Stated problem 1 — In the message about large scale NAT with PF, what does the manual say is the only pool type allowed when more than one address is specified?

Document section —

______________________________

Large scale NAT with PF - some weird problem
Ian FREISLICH
ian.freislich at capeaugusta.com
Tue Jun 23 07:50:09 UTC 2015
Milan Obuch wrote:
> As a first step, I did small upgrade, so now I run FreeBSD 9.3-STABLE
> #0 r284695: Mon Jun 22 08:55:29 CEST 2015.
>
> I still see the issue, but I found simpler workaround when bad state
> ocurs - using
>
> pfctl -k <ip.of.affected.client>
> pfctl -K <ip.of.affected.client>
>
> in this order seems to remedy the issue for this one affected client
> without affecting other clients. This still does not solve the problem,
> just eases the reaction.
How is your NAT rule defined? I had a closer look at the way I did it:
nat on vlan46 from 10.8.0.0/15 to !<on-our-net> -> xx.xx.xx.xx/24 round-robin sticky-address
I think you may be missing the "round-robin" that spreads the mapping
over your pool. The manual says that when more than 1 address is
specified, round-robin is the only pool type allowed, it does not
say that when more than 1 address is specified this is the default
pool option.

______________________________

Stated problem 2 — Update the entries from the line with "Click the value 4439690,60" up to and including the line with "pyautogui.click(x=247, y=293)", changing "Viewport" to "Display" and leaving everything else unchanged. Omit the pictures from your answer.

______________________________

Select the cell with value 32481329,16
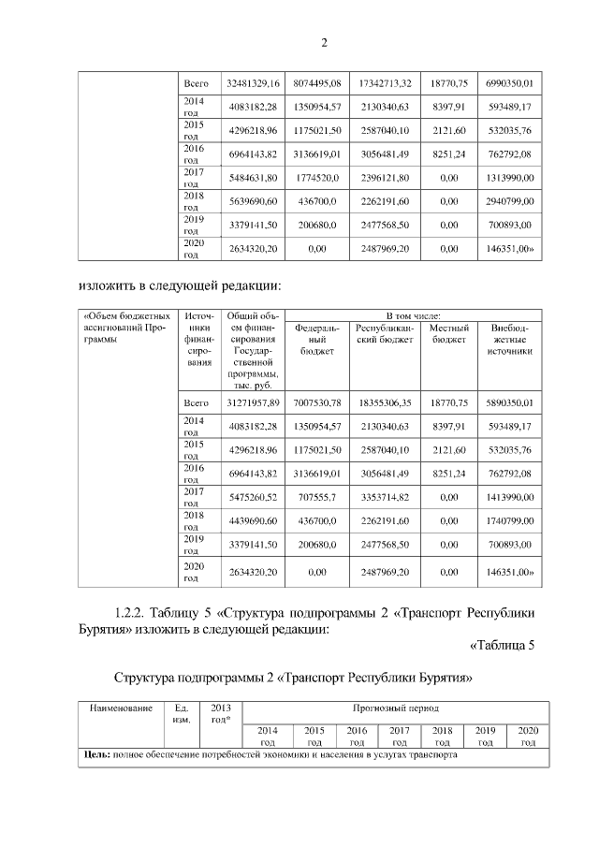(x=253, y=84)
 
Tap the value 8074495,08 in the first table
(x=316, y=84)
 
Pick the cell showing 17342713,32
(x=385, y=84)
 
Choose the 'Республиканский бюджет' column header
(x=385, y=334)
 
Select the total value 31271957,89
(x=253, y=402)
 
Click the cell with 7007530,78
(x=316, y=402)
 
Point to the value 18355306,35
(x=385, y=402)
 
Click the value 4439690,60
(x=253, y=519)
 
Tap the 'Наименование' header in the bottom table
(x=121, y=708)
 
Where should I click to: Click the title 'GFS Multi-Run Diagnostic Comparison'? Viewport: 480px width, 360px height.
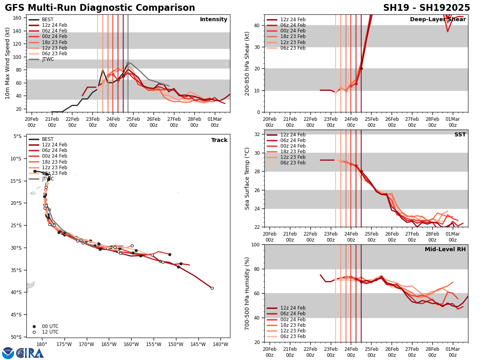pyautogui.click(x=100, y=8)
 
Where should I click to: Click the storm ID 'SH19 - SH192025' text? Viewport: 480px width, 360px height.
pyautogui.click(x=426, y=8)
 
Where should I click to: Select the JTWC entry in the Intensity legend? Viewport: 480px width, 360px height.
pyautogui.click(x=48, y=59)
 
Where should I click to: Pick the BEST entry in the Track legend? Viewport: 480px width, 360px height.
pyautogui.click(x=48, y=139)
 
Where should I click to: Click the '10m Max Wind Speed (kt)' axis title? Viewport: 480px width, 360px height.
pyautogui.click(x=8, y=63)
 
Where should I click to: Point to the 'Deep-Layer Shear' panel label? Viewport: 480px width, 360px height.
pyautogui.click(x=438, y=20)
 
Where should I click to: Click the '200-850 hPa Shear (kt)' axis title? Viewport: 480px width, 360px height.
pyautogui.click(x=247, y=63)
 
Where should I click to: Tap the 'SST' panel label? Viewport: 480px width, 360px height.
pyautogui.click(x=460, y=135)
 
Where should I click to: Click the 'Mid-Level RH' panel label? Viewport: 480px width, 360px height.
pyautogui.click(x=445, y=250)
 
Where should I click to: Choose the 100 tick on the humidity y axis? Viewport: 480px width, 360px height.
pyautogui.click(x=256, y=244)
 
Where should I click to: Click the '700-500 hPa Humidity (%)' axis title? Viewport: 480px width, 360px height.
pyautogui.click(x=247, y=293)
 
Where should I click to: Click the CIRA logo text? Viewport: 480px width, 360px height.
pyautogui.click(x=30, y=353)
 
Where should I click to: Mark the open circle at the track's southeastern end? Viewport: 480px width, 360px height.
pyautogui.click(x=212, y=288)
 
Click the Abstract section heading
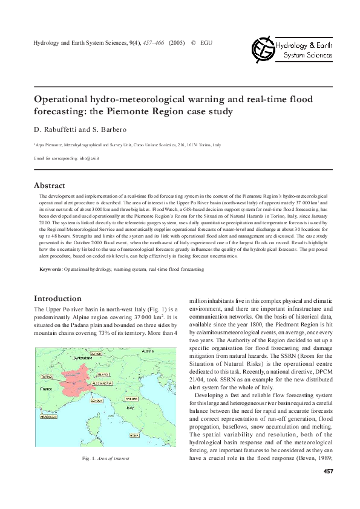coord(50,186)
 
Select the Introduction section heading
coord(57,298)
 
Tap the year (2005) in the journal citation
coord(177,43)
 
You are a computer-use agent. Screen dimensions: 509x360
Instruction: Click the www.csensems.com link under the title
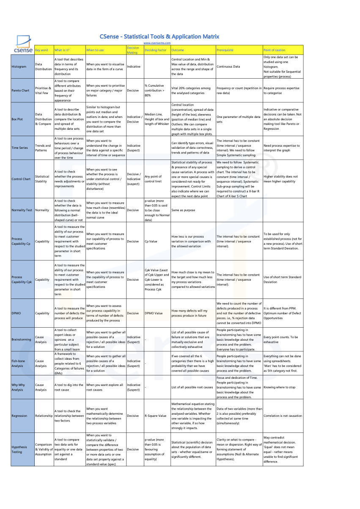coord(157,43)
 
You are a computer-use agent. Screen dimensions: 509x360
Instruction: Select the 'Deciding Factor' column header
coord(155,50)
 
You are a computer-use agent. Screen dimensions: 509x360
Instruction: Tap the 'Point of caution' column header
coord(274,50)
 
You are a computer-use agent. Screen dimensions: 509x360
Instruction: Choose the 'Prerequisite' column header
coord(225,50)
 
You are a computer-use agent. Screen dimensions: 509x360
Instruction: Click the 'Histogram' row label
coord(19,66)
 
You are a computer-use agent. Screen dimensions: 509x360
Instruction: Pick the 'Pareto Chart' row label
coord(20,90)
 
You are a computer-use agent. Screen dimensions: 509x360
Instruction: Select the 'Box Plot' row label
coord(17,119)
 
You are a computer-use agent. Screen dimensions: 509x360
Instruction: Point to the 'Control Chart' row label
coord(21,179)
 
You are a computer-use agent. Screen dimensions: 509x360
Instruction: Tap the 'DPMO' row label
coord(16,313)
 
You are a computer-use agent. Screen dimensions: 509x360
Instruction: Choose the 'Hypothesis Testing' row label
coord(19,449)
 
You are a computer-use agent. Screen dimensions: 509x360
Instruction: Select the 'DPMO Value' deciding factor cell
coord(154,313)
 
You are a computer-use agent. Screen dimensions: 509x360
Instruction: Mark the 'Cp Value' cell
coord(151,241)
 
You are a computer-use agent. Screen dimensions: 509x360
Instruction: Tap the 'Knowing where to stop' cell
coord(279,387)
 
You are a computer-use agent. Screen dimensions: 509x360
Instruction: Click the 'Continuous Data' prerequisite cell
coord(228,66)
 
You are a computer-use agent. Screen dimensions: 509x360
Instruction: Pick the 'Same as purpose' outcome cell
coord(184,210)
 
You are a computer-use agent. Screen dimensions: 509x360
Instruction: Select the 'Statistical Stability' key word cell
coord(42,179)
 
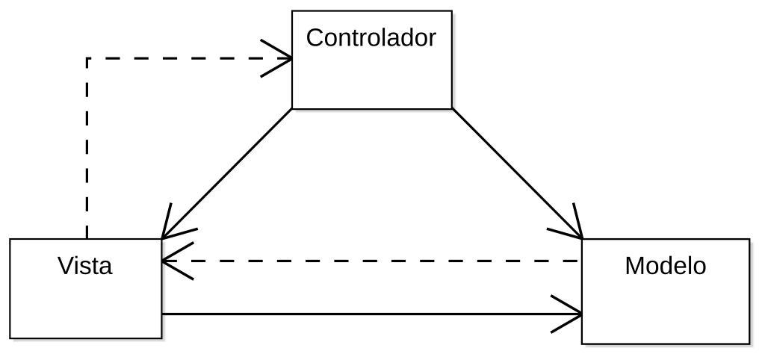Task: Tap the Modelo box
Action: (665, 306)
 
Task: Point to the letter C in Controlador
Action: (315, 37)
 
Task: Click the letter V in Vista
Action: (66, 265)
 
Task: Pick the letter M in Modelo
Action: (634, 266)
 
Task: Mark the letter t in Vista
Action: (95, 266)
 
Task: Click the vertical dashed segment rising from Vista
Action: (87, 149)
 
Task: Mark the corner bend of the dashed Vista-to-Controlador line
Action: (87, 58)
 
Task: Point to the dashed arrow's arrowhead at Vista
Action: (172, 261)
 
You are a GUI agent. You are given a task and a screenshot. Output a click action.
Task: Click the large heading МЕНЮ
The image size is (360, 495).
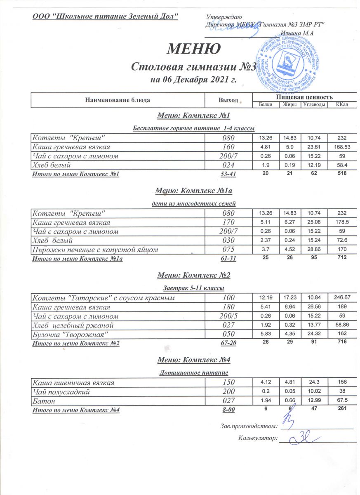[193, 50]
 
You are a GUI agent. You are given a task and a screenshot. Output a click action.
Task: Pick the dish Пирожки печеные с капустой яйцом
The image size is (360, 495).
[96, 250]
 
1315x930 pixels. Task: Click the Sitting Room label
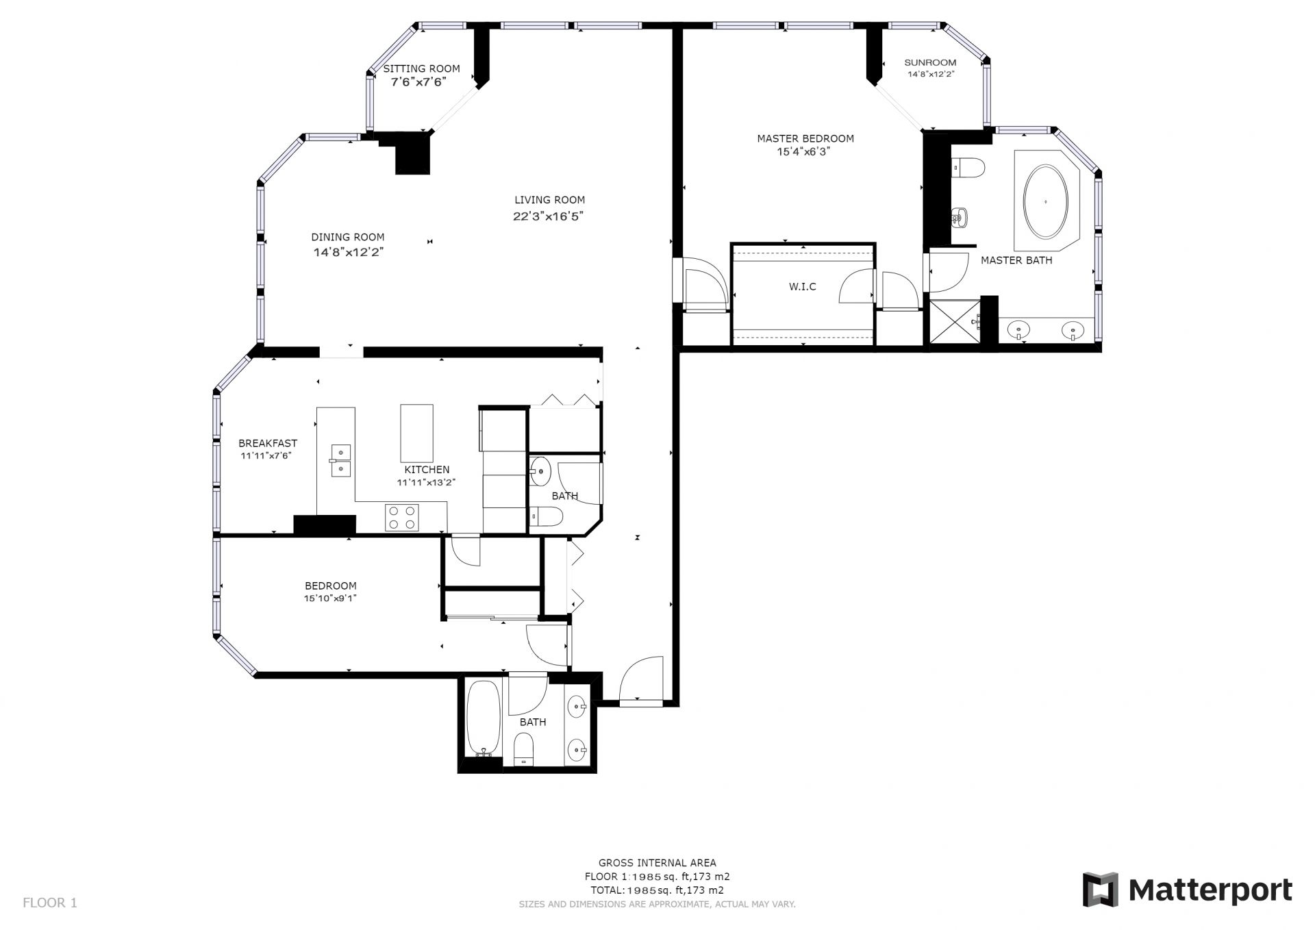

______________________________

Expected answer 1 — Round-robin

Expected answer 2 —
Click the value 4439690,60
(x=253, y=519)
 
Tap the 'Наименование' header in the bottom table
(x=121, y=708)
 
Where should I click to: Click the title 'GFS Multi-Run Diagnostic Comparison'? Display: 480px width, 360px height.
pyautogui.click(x=100, y=8)
 
Where should I click to: Click the storm ID 'SH19 - SH192025' text? Display: 480px width, 360px height.
pyautogui.click(x=426, y=8)
 
Where should I click to: Select the JTWC entry in the Intensity legend? Display: 480px width, 360px height.
pyautogui.click(x=48, y=59)
 
Where should I click to: Pick the BEST entry in the Track legend? Display: 480px width, 360px height.
pyautogui.click(x=48, y=139)
 
Where should I click to: Click the '10m Max Wind Speed (kt)' axis title? Display: 480px width, 360px height.
pyautogui.click(x=8, y=63)
 
Where should I click to: Point to the 'Deep-Layer Shear' panel label? Display: 480px width, 360px height.
pyautogui.click(x=438, y=20)
 
Where should I click to: Click the '200-850 hPa Shear (kt)' axis title? Display: 480px width, 360px height.
pyautogui.click(x=247, y=63)
 
Where should I click to: Tap the 'SST' panel label? Display: 480px width, 360px height.
pyautogui.click(x=460, y=135)
 
Where should I click to: Click the 'Mid-Level RH' panel label? Display: 480px width, 360px height.
pyautogui.click(x=445, y=250)
 
Where should I click to: Choose the 100 tick on the humidity y axis? Display: 480px width, 360px height.
pyautogui.click(x=256, y=244)
 
Where should I click to: Click the '700-500 hPa Humidity (%)' axis title? Display: 480px width, 360px height.
pyautogui.click(x=247, y=293)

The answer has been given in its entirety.